Die Rote Liste der Süßwasserfische – eine wertvolle Ressource

Die biologische Vielfalt ist ein entscheidender Aspekt unserer natürlichen Welt, und die Überwachung des Zustands der Arten ist für die Erhaltungsbemühungen unerlässlich. Ein wichtiges Instrument hierfür ist die Rote Liste, die den Erhaltungszustand von Arten anhand wissenschaftlicher Kriterien bewertet. In Deutschland ist die Rote Liste der Süßwasserfische und -neunaugen eine wichtige Ressource, die regelmäßig aktualisiert und für Schutz- und Forschungszwecke genutzt wird. In ihrem Impulsvortrag auf der NFDI4Biodiversity All Hands Conference, die vom 12.-14. Oktober 2022 in Berlin stattfand, sprechen Jörg Freyhof vom Museum für Naturkunde Berlin und Martin Friedrichs-Manthey, Koordinator für NFDI4Biodiversity, darüber, wie die Rote Liste der Fische erstellt wird, mit welchen Herausforderungen sie konfrontiert ist und welche Möglichkeiten die Verknüpfung mit der Nationalen Forschungsdateninfrastruktur (NFDI4Biodiversity) für die Biodiversitätsforschung bietet.

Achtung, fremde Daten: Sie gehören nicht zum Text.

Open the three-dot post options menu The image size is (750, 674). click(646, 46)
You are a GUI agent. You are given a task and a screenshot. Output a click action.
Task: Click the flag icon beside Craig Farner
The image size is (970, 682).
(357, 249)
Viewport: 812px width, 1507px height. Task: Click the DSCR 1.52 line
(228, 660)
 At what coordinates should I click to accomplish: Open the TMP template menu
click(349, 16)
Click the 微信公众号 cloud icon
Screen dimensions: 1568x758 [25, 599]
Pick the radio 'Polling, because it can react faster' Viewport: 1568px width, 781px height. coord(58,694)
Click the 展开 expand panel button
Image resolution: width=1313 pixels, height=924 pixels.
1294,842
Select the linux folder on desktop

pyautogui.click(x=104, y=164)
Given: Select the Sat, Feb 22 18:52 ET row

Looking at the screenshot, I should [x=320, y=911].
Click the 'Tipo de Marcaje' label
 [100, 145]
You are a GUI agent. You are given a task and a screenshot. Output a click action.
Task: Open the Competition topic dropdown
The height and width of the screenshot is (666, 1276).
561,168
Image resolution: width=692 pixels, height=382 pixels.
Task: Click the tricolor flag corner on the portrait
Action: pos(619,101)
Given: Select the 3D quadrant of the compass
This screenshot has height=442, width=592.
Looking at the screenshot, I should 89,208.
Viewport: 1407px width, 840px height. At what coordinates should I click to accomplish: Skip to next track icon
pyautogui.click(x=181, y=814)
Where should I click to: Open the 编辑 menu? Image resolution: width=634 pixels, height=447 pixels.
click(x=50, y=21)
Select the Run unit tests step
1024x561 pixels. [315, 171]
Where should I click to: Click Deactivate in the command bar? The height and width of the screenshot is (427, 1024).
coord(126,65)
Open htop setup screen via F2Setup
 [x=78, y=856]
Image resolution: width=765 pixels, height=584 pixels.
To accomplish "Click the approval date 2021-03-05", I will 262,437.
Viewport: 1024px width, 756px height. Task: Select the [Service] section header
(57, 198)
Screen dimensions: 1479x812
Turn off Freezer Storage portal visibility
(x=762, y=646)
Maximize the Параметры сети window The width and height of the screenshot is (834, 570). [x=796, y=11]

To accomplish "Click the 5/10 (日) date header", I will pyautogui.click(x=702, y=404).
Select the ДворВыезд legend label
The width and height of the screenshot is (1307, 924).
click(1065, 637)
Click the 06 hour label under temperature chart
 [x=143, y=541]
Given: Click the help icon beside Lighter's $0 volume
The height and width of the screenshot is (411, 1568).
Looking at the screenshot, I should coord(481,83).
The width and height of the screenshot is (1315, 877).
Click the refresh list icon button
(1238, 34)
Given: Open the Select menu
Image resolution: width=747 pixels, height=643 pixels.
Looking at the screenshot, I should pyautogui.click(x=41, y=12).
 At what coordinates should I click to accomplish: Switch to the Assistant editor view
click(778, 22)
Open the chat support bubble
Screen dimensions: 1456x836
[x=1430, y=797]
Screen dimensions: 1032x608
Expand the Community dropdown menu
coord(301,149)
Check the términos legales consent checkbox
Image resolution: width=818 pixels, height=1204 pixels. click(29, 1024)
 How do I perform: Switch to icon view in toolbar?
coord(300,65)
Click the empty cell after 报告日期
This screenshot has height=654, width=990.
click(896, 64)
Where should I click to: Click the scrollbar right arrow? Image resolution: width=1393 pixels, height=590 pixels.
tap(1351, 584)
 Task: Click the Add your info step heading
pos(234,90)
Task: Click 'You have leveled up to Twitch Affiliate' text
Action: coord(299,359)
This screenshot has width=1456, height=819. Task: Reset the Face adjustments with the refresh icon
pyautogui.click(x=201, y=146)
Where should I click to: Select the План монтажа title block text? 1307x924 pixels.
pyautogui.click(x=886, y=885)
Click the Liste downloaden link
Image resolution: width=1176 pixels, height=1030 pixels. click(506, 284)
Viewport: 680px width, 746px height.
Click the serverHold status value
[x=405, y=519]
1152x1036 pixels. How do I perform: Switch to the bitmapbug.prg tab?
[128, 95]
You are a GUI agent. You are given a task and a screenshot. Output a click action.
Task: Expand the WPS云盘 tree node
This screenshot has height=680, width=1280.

Wie wird die Rote Liste erstellt?

Die Rote Liste der Süßwasserfische und -neunaugen Deutschlands wurde erstmals in den 1970er Jahren zusammengetragen. Genutzt wurden dafür vor allem Gefährdungskriterien, die sich auf Zustandsbeschreibungen stützen. Vernachlässigt wurden dabei langfristige Entwicklungen. Heute fragen die Einstufungskriterien konkret nach drei Datensätzen für jede Art – egal, ob es sich um Pflanze, Vogel oder Fisch handelt:

  • Aktuelle Bestandssituation (Wie ist eine Art verbreitet und wie häufig ist sie?)
  • Langfristiger Bestandstrend (Wie hat sich der Bestand in den letzten 100 bis 150 Jahren verändert?)
  • Kurzfristiger Trend (Wie haben sich die Populationen in den letzten 10 bis maximal 15 Jahren verändert?)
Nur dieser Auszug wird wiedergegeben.